Diğer bir deyişle, ülke olarak bugünkü güç ve hızımızla yaklaşık 18 senede üretebileceğimiz büyüklükte bir ekonomik fırsat…
Fakat almadan vermek yüce Allah’a mahsus.
Gerekli yatırımı yapmadan, ilgili politikaları geliştirmeden bu fırsat pastasından pay beklemek, eski bir TV dizisindeki komedi karakterinin aklına gelen her zengin olma fikrinden sonra “yırttık abicim” diyerek ellerini ovuşturmasından farklı değil.
Hele ki uzay endüstrisi asla bir hızlı zengin olma endüstrisi değil.
Bu endüstriyi geliştirmek zaman alıyor, doğru işleri yapmak pek çok deneme gerektiriyor.
Bu yüzden çeşitli başarısızlıklara uğramak bu sektörde âdeta bir kural.
Türkiye 2018 yılında Cumhurbaşkanlığı Hükûmet Sistemi’ne geçmesinden bu yana hem yapay zekâ hem de uzay için gayretlerini sıkılaştırdı.
Bir taraftan dijital dönüşüm programını diğer taraftan ‘Millî Uzay Programı’nı yürütüyoruz.
Bunun için Dijital Dönüşüm Ofisi ve Türkiye Uzay Ajansı kuruldu.
Türkiye’nin ‘Ulusal Yapay Zekâ Stratejisi’ 2021 yılında yürürlüğe girdiği gibi Uzay Ajansı’nın ‘2022-2026 Stratejik Planı’ da hazır.
Uzaya ilk Türk astronotu göndererek önemli bir adım attık.
Şimdi sırada Ay’a araç indirmeyi planladığımız “Ay Araştırma Programı” var.
Yine de yapılanları yeterli görmek mümkün değil.
Türkiye’nin yapay zekâ dönüşümüne ne kadar para ayırdığına dair net bir bilgiye sahip değiliz.

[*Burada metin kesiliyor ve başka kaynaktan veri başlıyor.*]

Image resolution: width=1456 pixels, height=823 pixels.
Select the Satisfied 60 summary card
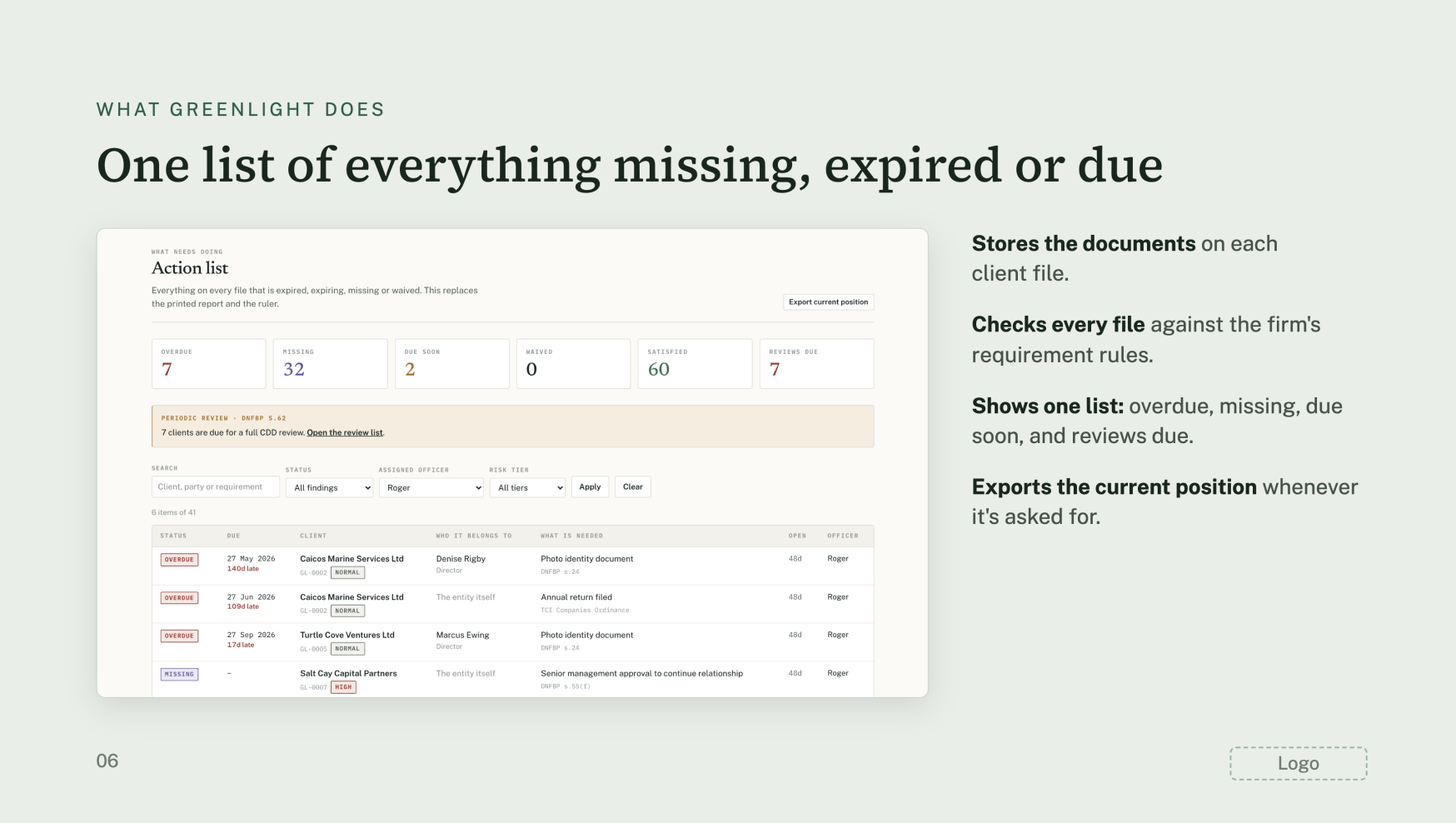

Oysa daha 2015 yılında Çin, 10 yıllık sürede yapay zekâya 150 milyar dolar ayıracağını duyurmuştu.
Dijital Dönüşüm Ofisi’nin başkanlık koltuğu yedi aydır boş.
Millî uzay programımızın kaynak tartışmaları gölgesinde başladığı bir sır değil.

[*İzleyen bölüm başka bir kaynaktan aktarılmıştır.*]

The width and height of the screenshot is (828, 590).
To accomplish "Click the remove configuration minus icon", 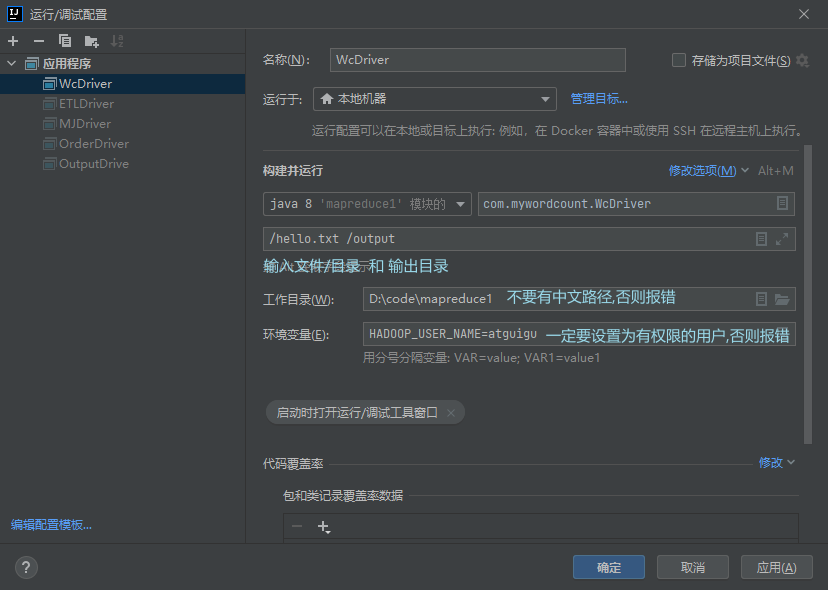I will coord(39,41).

Strateji ve Bütçe Başkanlığı verilerine göre ülke olarak 2024 yılı için ‘Uzay ve Havacılık Programı’na 4,1 milyar lira ayırmış durumdayız.
Dolara çevirseniz kabaca 128 milyon dolar ediyor.
Hadi 23 milyar dolar ayıran NASA’yı, 8 milyar dolar ayıran Çin’i geçelim.
Bizim ayırdığımız kaynak, 300 milyon dolar ile sıralamada gerilerde yer alan Kanada Uzay Ajansı’na ayrılanın yarısı kadar bile değil.
Oysa fırsat pastasından daha büyük pay alabilmemiz için daha çok çalışmamız gerek.
Raporda belirtildiği gibi, uzay, 2035 yılına kadar küresel ekonominin önemli bir parçası olacak.
Hâlen uzay donanımı ve hizmeti sağlayan aktörlerin uzay ekonomisinden aldığı pay giderek azalacak.
Ulaşım, yiyecek-içecek, perakende, tüketim malları gibi bilindik endüstriler uzay ekonomisindeki artışın yüzde 60'ından fazlasından yararlanıyor olacak.
Tarım, inşaat, sigorta gibi geleneksel sektörlerdeki işletmeler yeni ve genişleyen uzay ekonomisinin itici güçleri hâline gelecek.
Yani uzayın etkisi uzayın ötesine geçecek.
Uzay teknolojileri, günlük yaşamın her alanında giderek daha fazla yer alacak.
Gelecek, geçecek, alacak da…
Keşke işler, Türkçesini başlıkta kullandığım Frank Sinatra’nın Apollo uzay programının gayriresmî marşı kabul edilen şarkısındaki kadar kolay halledilebilse: “Fly me to the moon!”